The British charity Save the Children, who are working on children rights on an international scale, has announced on Thursday that it will launch a new campaign called "restart the rescue", calling on British political parties to press for search and rescue operations to be put on the EU agenda.
The charity also called on British leaders to "develop a long-term plan to tackle the drivers of children on the move and ensure these children are protected".
Save the Children made a statement, saying "restart the rescue" campaign was prepared after around 400 refugees, most of them children, died when the migrant boat, going to Italy from Libya, sank off in Mediterranean on Tuesday.

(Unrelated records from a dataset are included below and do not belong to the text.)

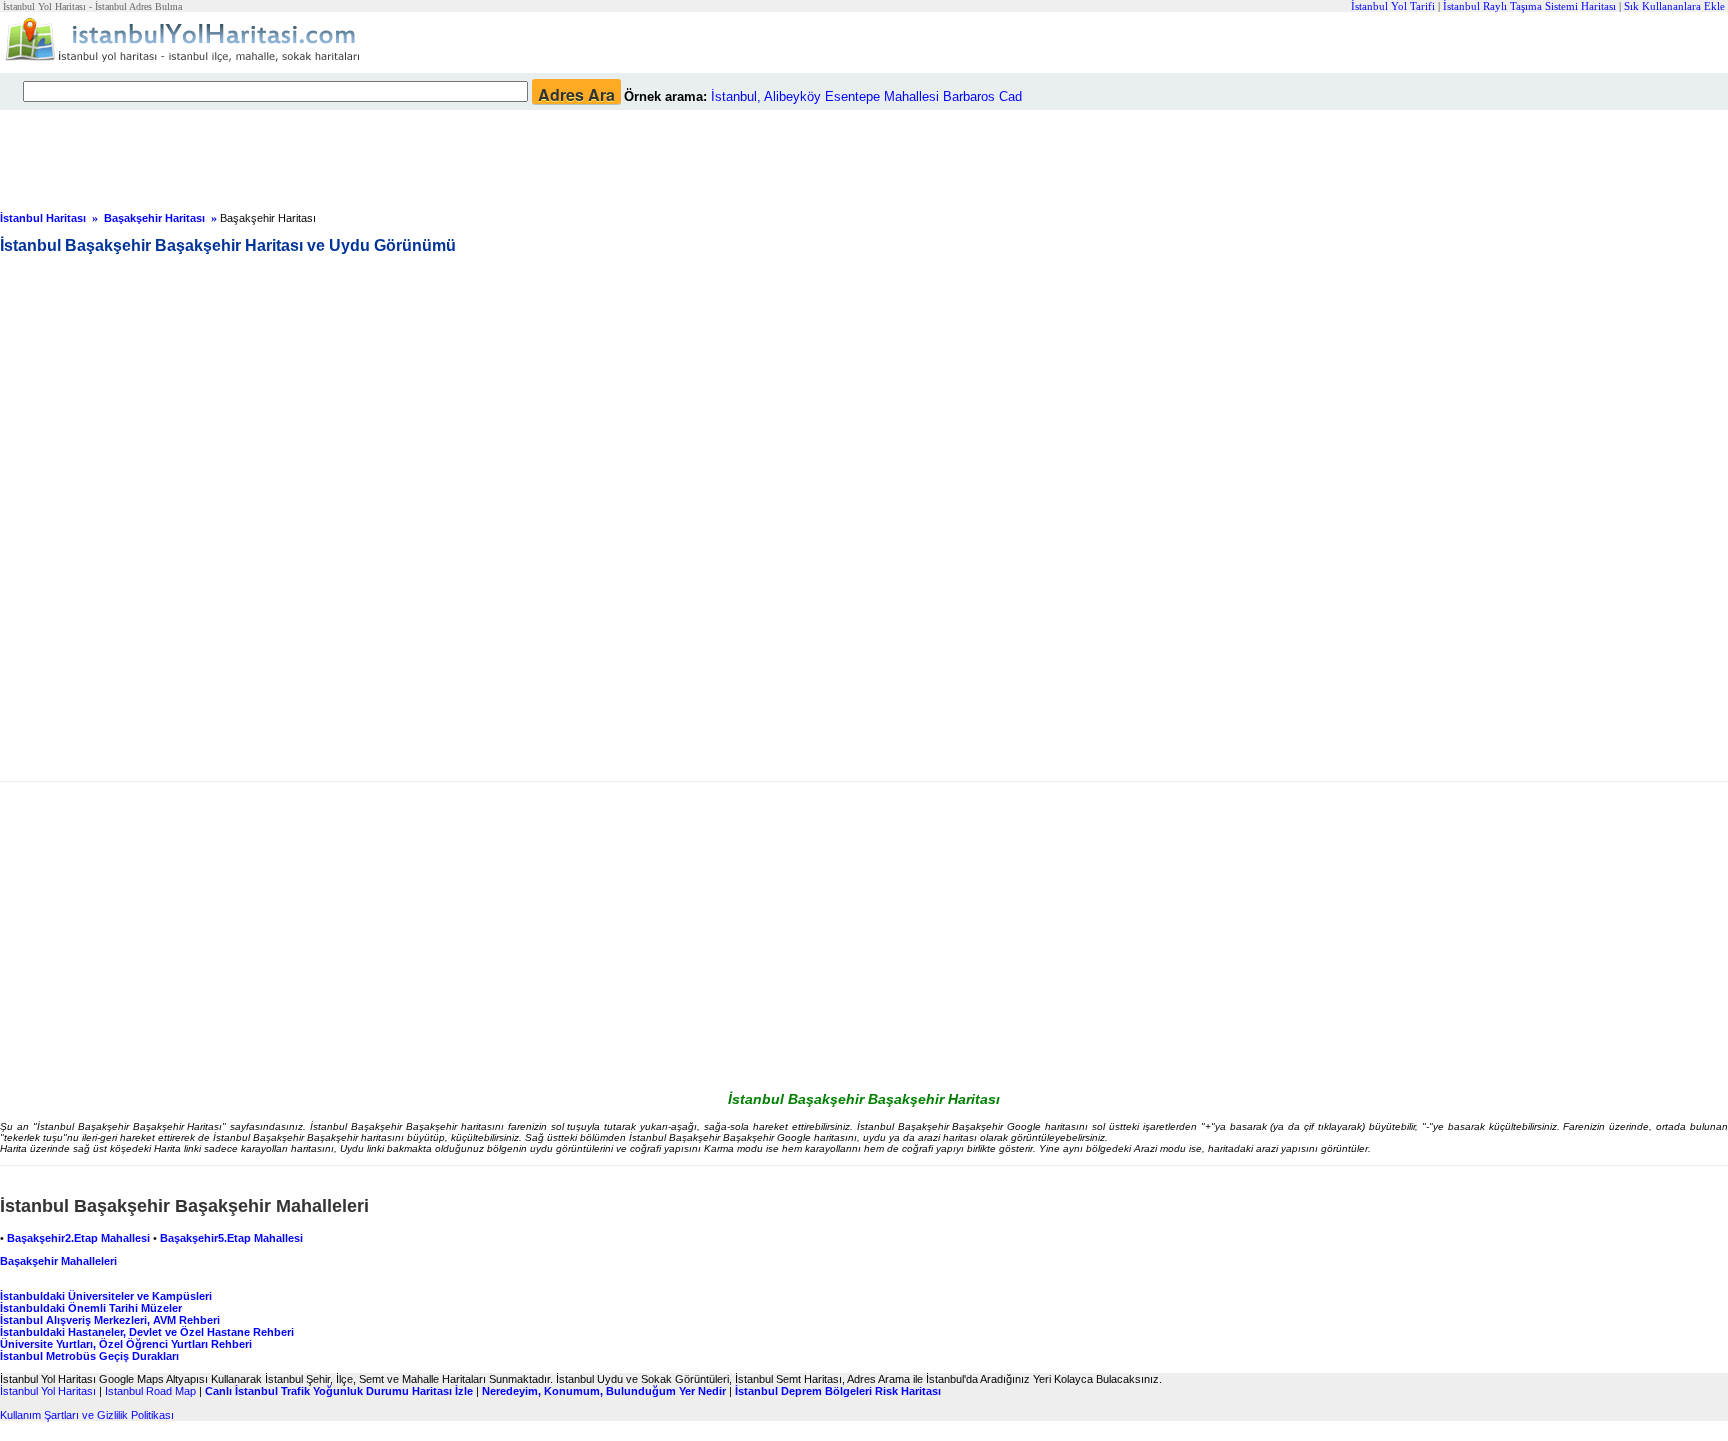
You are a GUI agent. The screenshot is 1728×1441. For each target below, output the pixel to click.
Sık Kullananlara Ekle (1674, 6)
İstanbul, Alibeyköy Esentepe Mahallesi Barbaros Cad (866, 96)
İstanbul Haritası (43, 218)
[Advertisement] (485, 155)
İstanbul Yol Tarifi (1393, 6)
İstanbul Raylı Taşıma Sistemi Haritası (1529, 6)
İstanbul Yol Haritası (48, 1391)
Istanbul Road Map (150, 1391)
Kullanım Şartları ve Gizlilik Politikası (87, 1415)
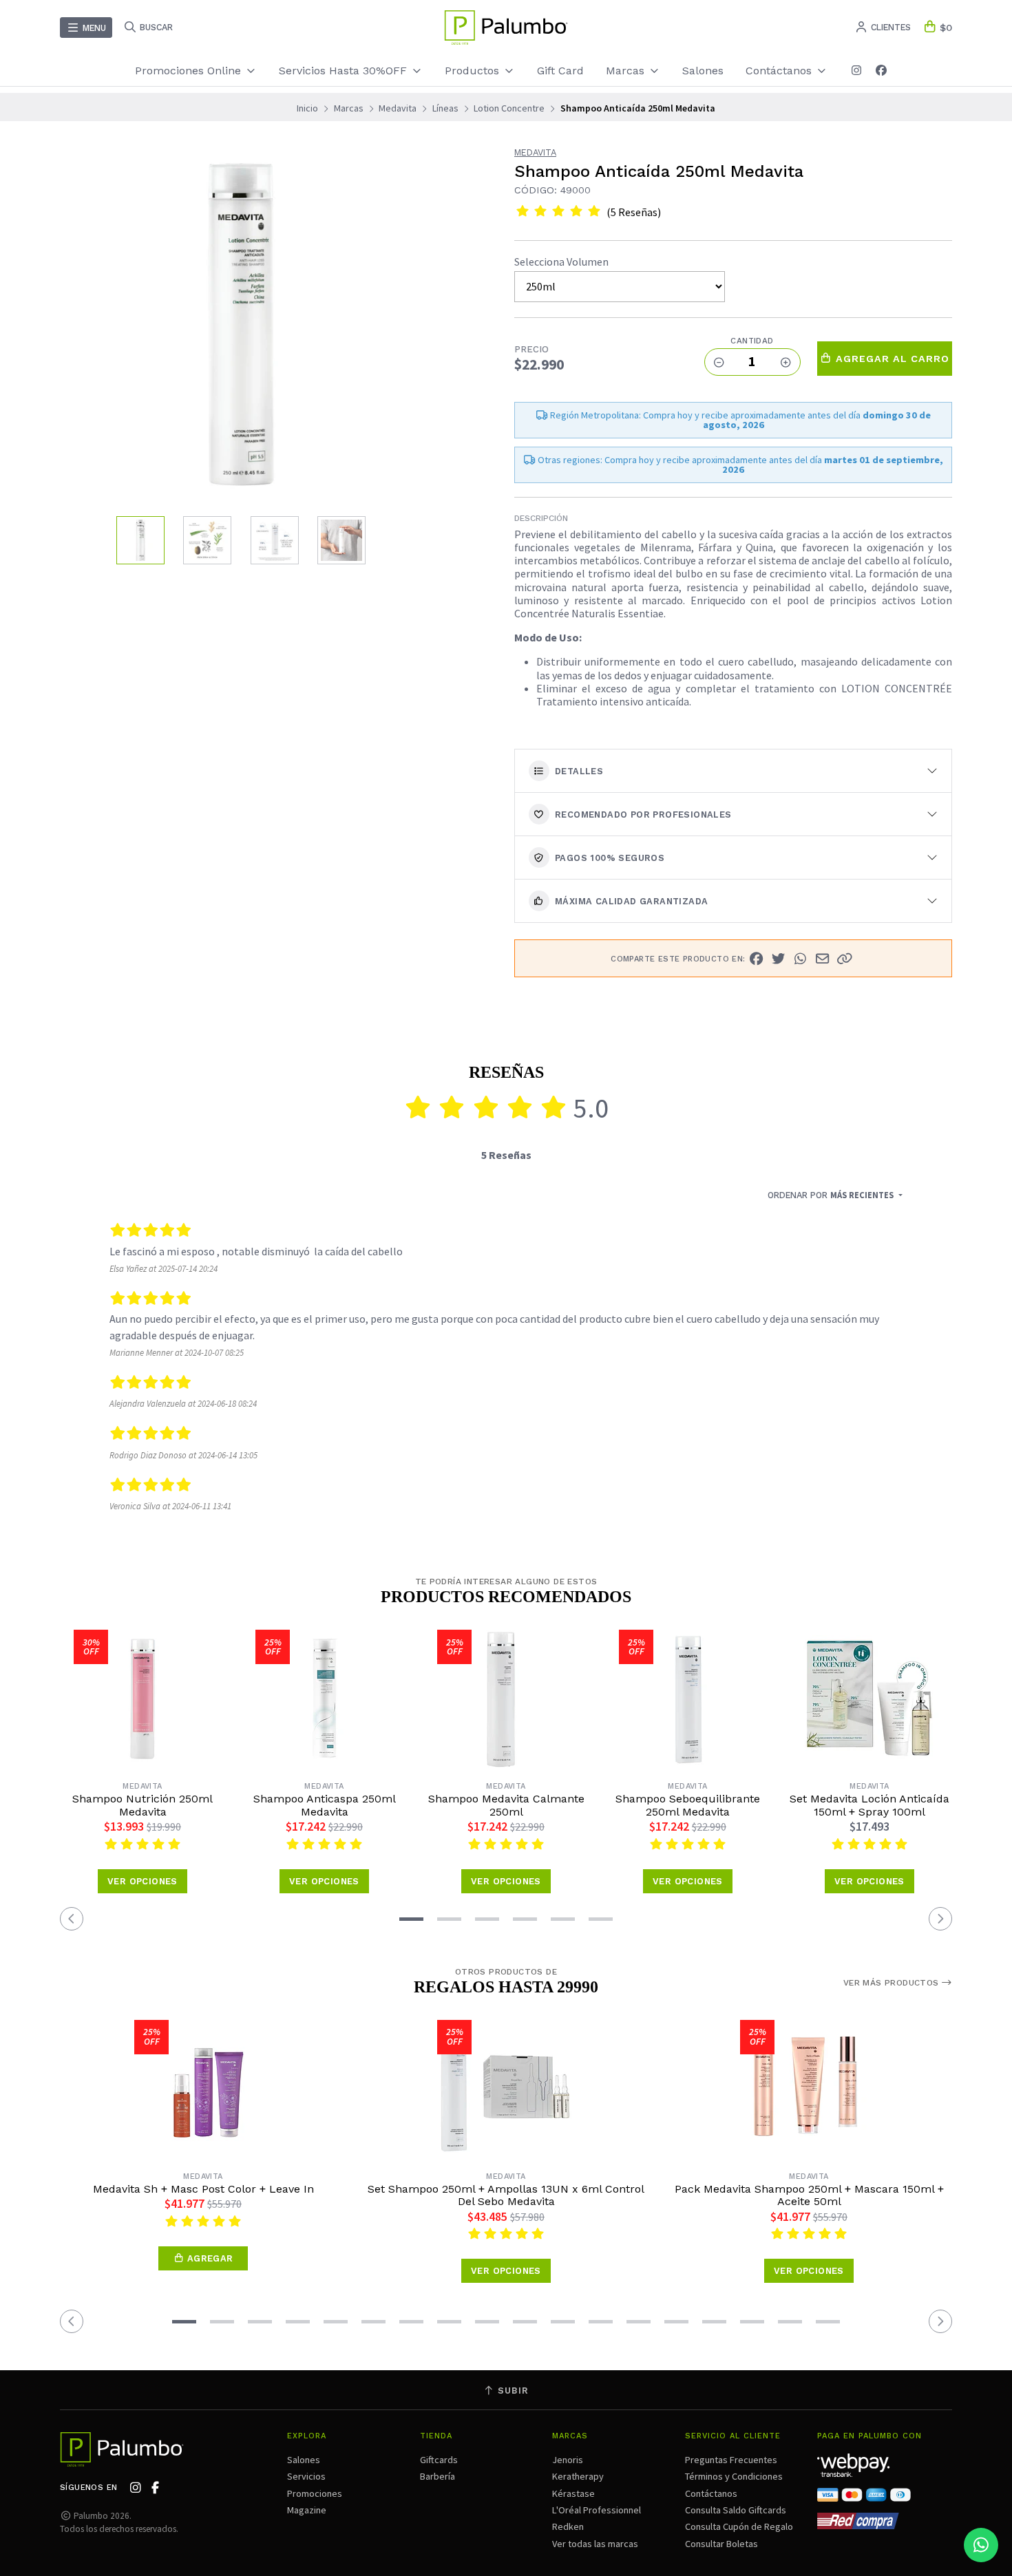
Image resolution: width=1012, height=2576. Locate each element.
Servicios (306, 2476)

Justin Forsyth, the head of the charity, said: "Our political leaders cannot ignore the fact that without search and rescue we are allowing thousands of innocent children and their families to drown off the coast of Europe.
"Whoever makes the up the next Government has a moral obligation to work with the EU to restart the rescue. Every migrant child's death is a stain on Europe's conscience. How many thousands must die this summer before Europe acts?"
The statement included a part where a 17-year-old Eritrean boy, who had arrived in Italy in the recent migrant upsurge, described his journey which was full of atrocities by human smugglers.
"In Libya we only ate once a day. We stopped near Benghazi for a month. We were continuously beaten up, in some cases with iron bars. On the road to Tripoli, you could see the wrecks of cars burnt by fundamentalist groups. They made you call home, saying you were dying, and in the meantime they beat you up so that your family could hear the screams."